#### Stated problem
Copy out every line of the items below verbatim, with no changes.

++++ Records to process

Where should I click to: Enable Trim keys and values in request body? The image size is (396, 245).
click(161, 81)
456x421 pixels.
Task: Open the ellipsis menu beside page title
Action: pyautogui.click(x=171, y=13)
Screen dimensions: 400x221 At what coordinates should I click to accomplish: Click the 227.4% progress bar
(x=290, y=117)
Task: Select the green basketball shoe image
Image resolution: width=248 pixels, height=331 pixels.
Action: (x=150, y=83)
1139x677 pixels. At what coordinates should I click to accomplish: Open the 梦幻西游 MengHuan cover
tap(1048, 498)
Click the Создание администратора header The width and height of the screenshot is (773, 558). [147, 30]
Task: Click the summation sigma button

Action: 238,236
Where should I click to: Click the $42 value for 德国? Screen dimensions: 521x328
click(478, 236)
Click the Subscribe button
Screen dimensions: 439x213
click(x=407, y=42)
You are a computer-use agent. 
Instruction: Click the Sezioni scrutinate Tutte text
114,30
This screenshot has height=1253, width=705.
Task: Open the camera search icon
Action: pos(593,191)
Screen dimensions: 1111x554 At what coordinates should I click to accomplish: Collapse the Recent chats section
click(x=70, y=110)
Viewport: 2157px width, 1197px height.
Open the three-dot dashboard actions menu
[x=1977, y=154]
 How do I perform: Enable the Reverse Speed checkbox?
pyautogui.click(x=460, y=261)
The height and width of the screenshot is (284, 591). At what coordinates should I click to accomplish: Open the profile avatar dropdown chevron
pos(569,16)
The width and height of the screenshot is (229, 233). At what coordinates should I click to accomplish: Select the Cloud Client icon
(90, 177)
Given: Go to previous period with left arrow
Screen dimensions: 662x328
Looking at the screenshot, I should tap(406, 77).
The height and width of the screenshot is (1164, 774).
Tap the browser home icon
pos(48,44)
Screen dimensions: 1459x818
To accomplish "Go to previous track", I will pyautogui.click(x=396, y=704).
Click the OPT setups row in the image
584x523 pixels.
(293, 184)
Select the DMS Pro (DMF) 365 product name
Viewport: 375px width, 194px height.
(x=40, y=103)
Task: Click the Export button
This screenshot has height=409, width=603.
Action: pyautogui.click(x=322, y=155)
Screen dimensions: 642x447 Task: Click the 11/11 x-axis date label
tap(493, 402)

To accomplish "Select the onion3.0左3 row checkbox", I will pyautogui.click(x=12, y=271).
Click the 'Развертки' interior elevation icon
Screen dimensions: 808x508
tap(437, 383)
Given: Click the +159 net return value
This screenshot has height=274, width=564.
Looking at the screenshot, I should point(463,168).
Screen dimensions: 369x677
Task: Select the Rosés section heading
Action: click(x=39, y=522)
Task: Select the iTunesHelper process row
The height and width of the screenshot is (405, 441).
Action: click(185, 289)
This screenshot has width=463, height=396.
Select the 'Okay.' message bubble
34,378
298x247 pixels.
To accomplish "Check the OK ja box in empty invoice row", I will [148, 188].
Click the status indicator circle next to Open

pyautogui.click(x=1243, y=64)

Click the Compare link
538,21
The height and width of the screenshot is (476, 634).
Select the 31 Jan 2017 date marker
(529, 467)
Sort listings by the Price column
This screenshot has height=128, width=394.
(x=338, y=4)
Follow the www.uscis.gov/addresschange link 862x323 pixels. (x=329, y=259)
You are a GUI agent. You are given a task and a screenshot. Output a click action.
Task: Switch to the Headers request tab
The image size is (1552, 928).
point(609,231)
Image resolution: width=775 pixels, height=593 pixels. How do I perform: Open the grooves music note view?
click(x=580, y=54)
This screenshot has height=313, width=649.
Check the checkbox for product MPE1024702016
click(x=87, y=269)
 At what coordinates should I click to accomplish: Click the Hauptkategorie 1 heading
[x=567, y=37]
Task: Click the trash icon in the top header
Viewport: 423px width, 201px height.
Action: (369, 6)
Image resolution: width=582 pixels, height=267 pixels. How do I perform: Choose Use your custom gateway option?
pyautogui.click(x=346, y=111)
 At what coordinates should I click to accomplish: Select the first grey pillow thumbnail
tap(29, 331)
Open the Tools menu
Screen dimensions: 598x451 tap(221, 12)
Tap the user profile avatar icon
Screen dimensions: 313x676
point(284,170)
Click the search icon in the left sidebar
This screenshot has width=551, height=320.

++++++++

#### Exercise answer
Where should I click to: Enable Trim keys and values in request body? The image size is (396, 245).
click(161, 81)
456x421 pixels.
Task: Open the ellipsis menu beside page title
Action: pyautogui.click(x=171, y=13)
Screen dimensions: 400x221 At what coordinates should I click to accomplish: Click the 227.4% progress bar
(x=290, y=117)
Task: Select the green basketball shoe image
Image resolution: width=248 pixels, height=331 pixels.
Action: (x=150, y=83)
1139x677 pixels. At what coordinates should I click to accomplish: Open the 梦幻西游 MengHuan cover
tap(1048, 498)
Click the Создание администратора header The width and height of the screenshot is (773, 558). [147, 30]
Task: Click the summation sigma button

Action: 238,236
Where should I click to: Click the $42 value for 德国? Screen dimensions: 521x328
click(478, 236)
Click the Subscribe button
Screen dimensions: 439x213
click(x=407, y=42)
You are a computer-use agent. 
Instruction: Click the Sezioni scrutinate Tutte text
114,30
This screenshot has height=1253, width=705.
Task: Open the camera search icon
Action: pos(593,191)
Screen dimensions: 1111x554 At what coordinates should I click to accomplish: Collapse the Recent chats section
click(x=70, y=110)
Viewport: 2157px width, 1197px height.
Open the three-dot dashboard actions menu
[x=1977, y=154]
 How do I perform: Enable the Reverse Speed checkbox?
pyautogui.click(x=460, y=261)
The height and width of the screenshot is (284, 591). At what coordinates should I click to accomplish: Open the profile avatar dropdown chevron
pos(569,16)
The width and height of the screenshot is (229, 233). At what coordinates should I click to accomplish: Select the Cloud Client icon
(90, 177)
Given: Go to previous period with left arrow
Screen dimensions: 662x328
Looking at the screenshot, I should tap(406, 77).
The height and width of the screenshot is (1164, 774).
Tap the browser home icon
pos(48,44)
Screen dimensions: 1459x818
To accomplish "Go to previous track", I will pyautogui.click(x=396, y=704).
Click the OPT setups row in the image
584x523 pixels.
(293, 184)
Select the DMS Pro (DMF) 365 product name
Viewport: 375px width, 194px height.
(x=40, y=103)
Task: Click the Export button
This screenshot has height=409, width=603.
Action: pyautogui.click(x=322, y=155)
Screen dimensions: 642x447 Task: Click the 11/11 x-axis date label
tap(493, 402)

To accomplish "Select the onion3.0左3 row checkbox", I will pyautogui.click(x=12, y=271).
Click the 'Развертки' interior elevation icon
Screen dimensions: 808x508
tap(437, 383)
Given: Click the +159 net return value
This screenshot has height=274, width=564.
Looking at the screenshot, I should point(463,168).
Screen dimensions: 369x677
Task: Select the Rosés section heading
Action: click(x=39, y=522)
Task: Select the iTunesHelper process row
The height and width of the screenshot is (405, 441).
Action: click(185, 289)
This screenshot has width=463, height=396.
Select the 'Okay.' message bubble
34,378
298x247 pixels.
To accomplish "Check the OK ja box in empty invoice row", I will [148, 188].
Click the status indicator circle next to Open

pyautogui.click(x=1243, y=64)

Click the Compare link
538,21
The height and width of the screenshot is (476, 634).
Select the 31 Jan 2017 date marker
(529, 467)
Sort listings by the Price column
This screenshot has height=128, width=394.
(x=338, y=4)
Follow the www.uscis.gov/addresschange link 862x323 pixels. (x=329, y=259)
You are a GUI agent. You are given a task and a screenshot. Output a click action.
Task: Switch to the Headers request tab
The image size is (1552, 928).
point(609,231)
Image resolution: width=775 pixels, height=593 pixels. How do I perform: Open the grooves music note view?
click(x=580, y=54)
This screenshot has height=313, width=649.
Check the checkbox for product MPE1024702016
click(x=87, y=269)
 At what coordinates should I click to accomplish: Click the Hauptkategorie 1 heading
[x=567, y=37]
Task: Click the trash icon in the top header
Viewport: 423px width, 201px height.
Action: (369, 6)
Image resolution: width=582 pixels, height=267 pixels. How do I perform: Choose Use your custom gateway option?
pyautogui.click(x=346, y=111)
 At what coordinates should I click to accomplish: Select the first grey pillow thumbnail
tap(29, 331)
Open the Tools menu
Screen dimensions: 598x451 tap(221, 12)
Tap the user profile avatar icon
Screen dimensions: 313x676
point(284,170)
Click the search icon in the left sidebar
This screenshot has width=551, height=320.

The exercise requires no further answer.